Copy the Jeremy Borash text from "Radio career" to "KDWB in the Twin Cities.", replacing "Twin Cities" with "Minneapolis area" wherever it occurs.

Given passage:
—————
Jeremy Borash (born July 19, 1974), is an American professional wrestling play-by-play commentator, announcer, ring announcer, booker, interviewer, and producer,  who was recently signed to WWE. He is known for his work in Impact Wrestling as a multifaceted staff member since the company's inception in 2002 until his departure in 2018. In March 2017, he was appointed as the lead play by play commentator for Impact Wrestling after being mentored by Mike Tenay for many years.

Borash was involved in the now defunct World Championship Wrestling and World Wrestling All-Stars promotions. His most recent title was being a member of the Impact Wrestling broadcast team, as well as a backstage interviewer and member of the Impact creative team. He has also been the host of Impact Wrestling online content such as TNA Today in 2012 and TNA Xplosion in the UK on Challenge TV from 2011-2017.

Radio career
Jeremy Borash was born just outside Minneapolis. Borash started a career in broadcasting at the age of 15, hosting both a nightly radio talk show and live television show in the Twin Cities. Borash's radio show on KSMM in Minneapolis, and television show Jeremy Borash Live! won several Minnesota broadcasting awards, as well as leading to on-air positions at KSTP and KDWB in the Twin Cities.
—————
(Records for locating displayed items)
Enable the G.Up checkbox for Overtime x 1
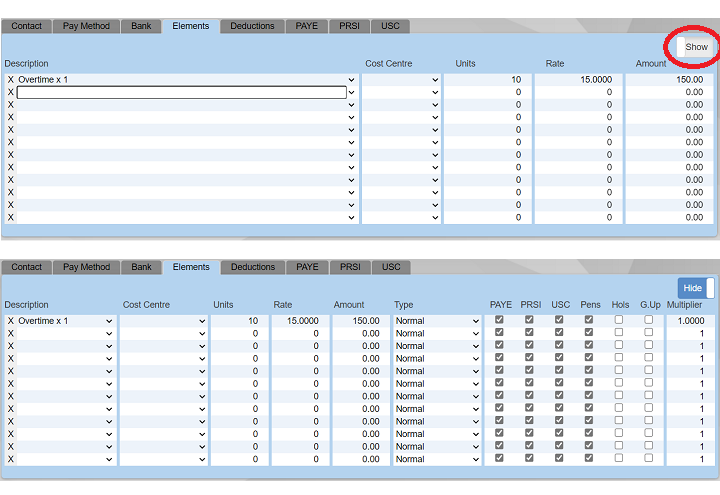 pyautogui.click(x=649, y=321)
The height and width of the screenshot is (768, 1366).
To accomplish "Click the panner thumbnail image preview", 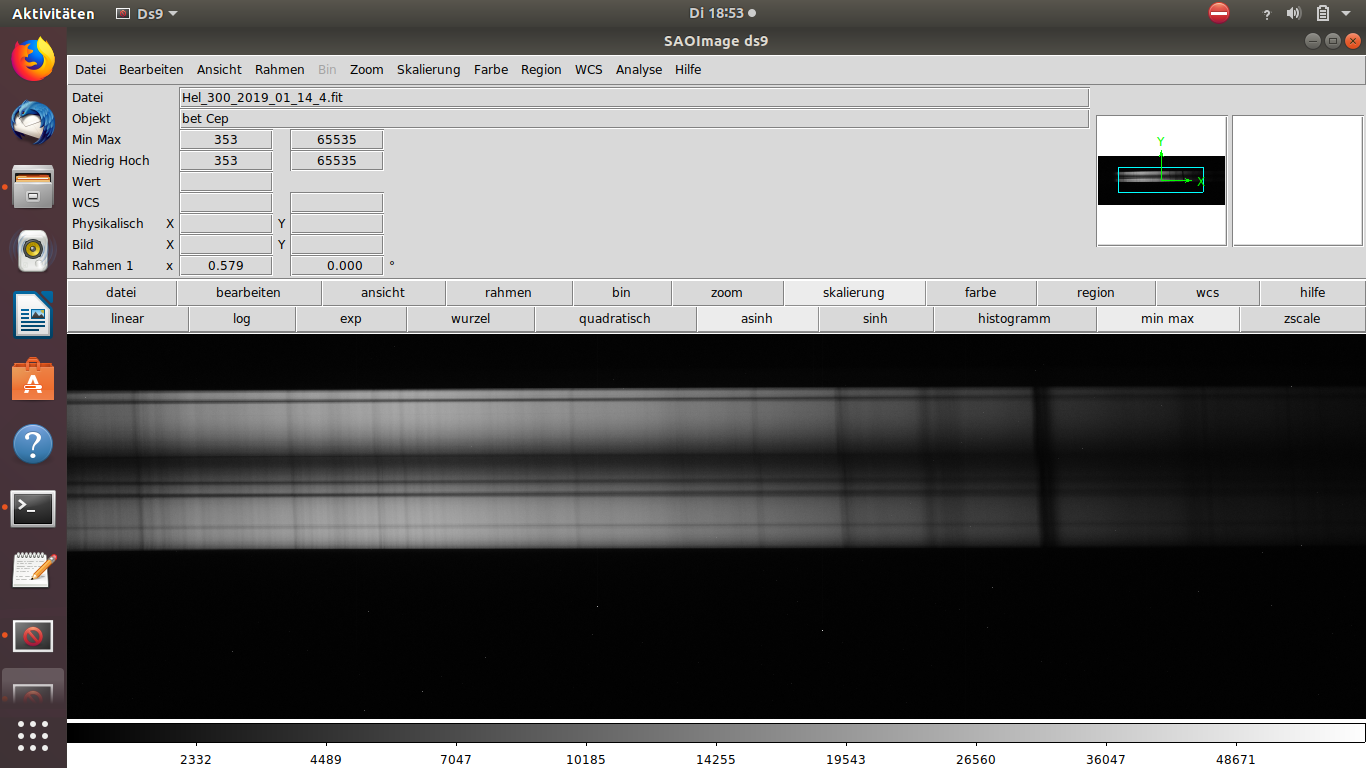I will (1161, 181).
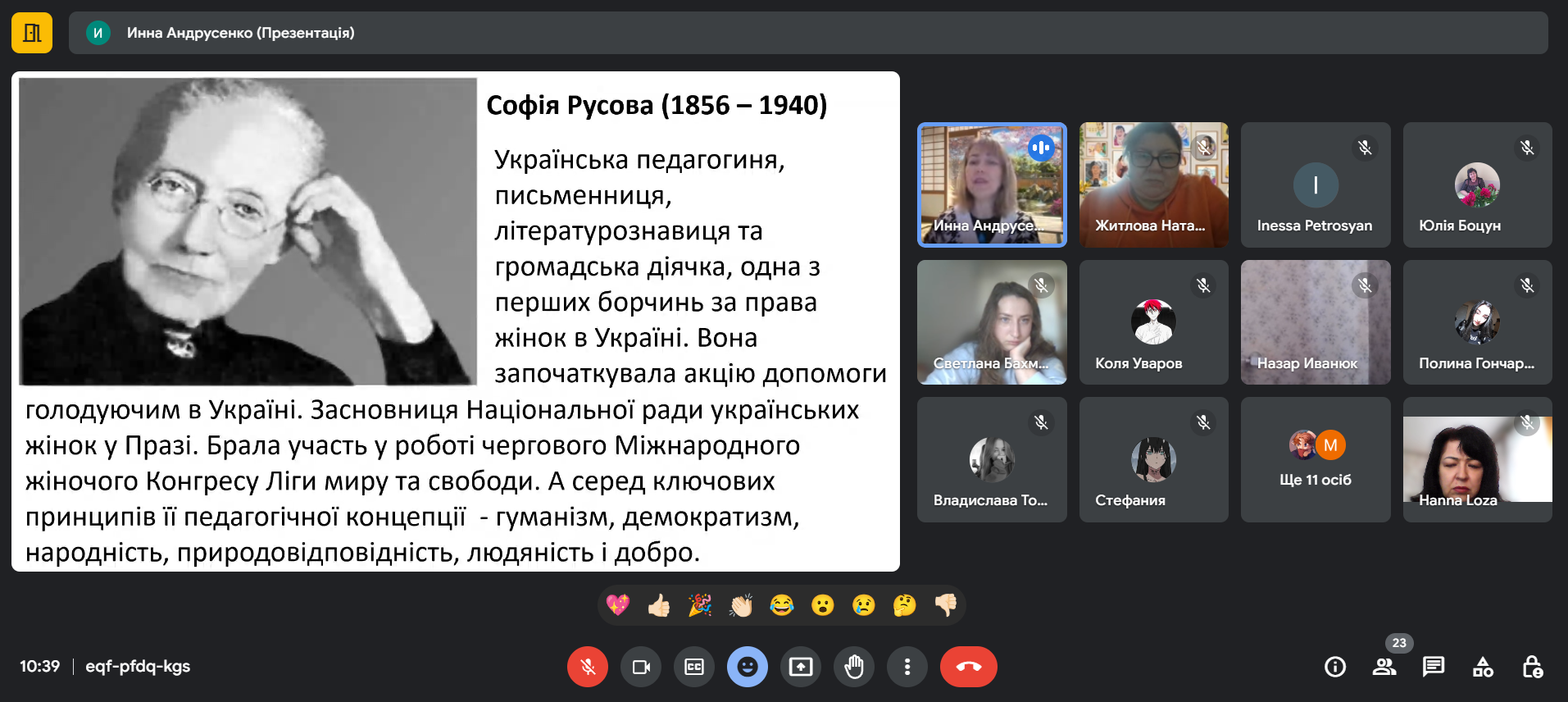1568x702 pixels.
Task: Click the present screen icon
Action: point(801,667)
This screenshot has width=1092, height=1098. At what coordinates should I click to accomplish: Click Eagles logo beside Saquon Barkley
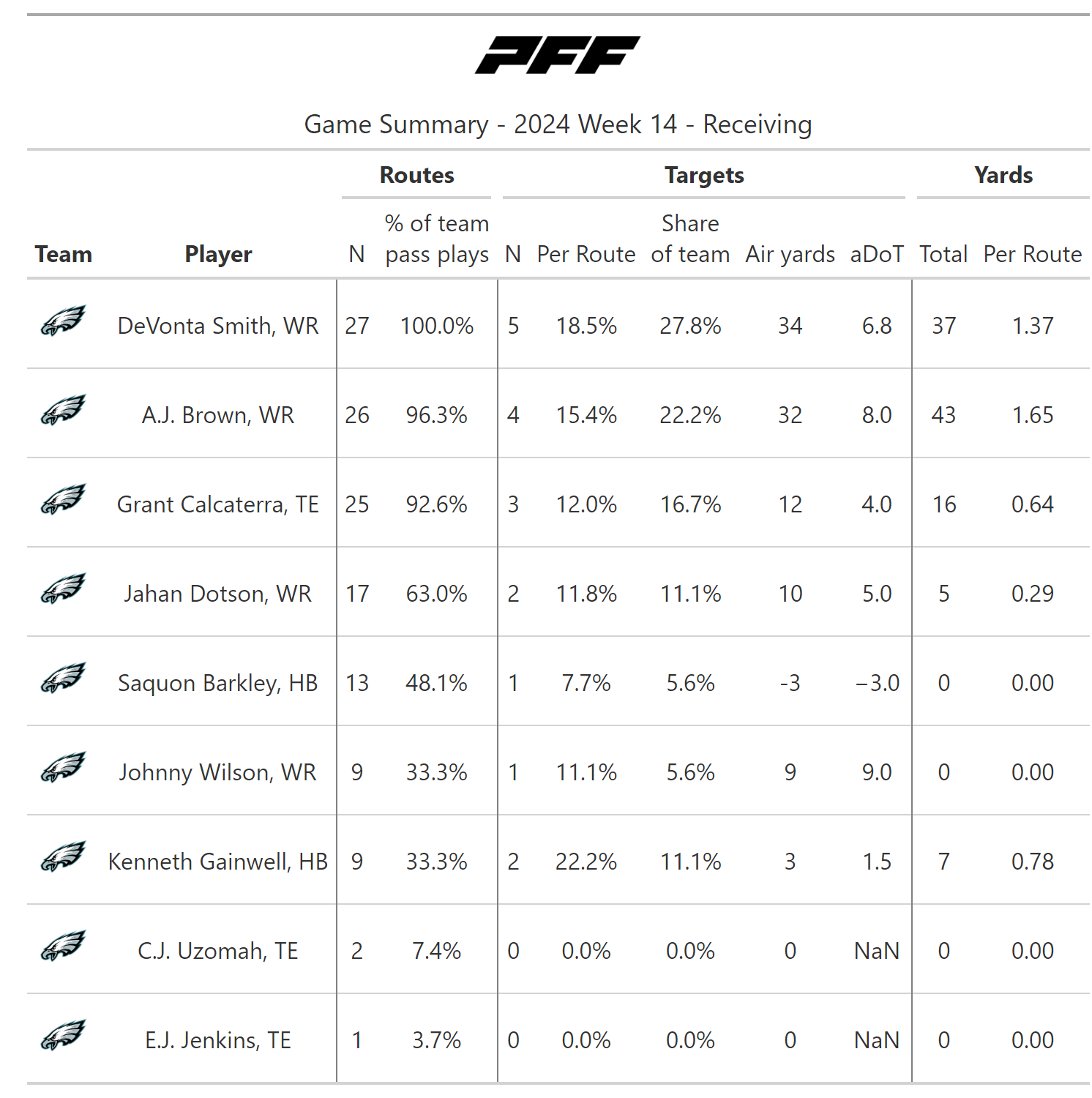click(63, 679)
—————
Output below:
Radio career
Jeremy Borash was born just outside Minneapolis. Borash started a career in broadcasting at the age of 15, hosting both a nightly radio talk show and live television show in the Minneapolis area. Borash's radio show on KSMM in Minneapolis, and television show Jeremy Borash Live! won several Minnesota broadcasting awards, as well as leading to on-air positions at KSTP and KDWB in the Minneapolis area.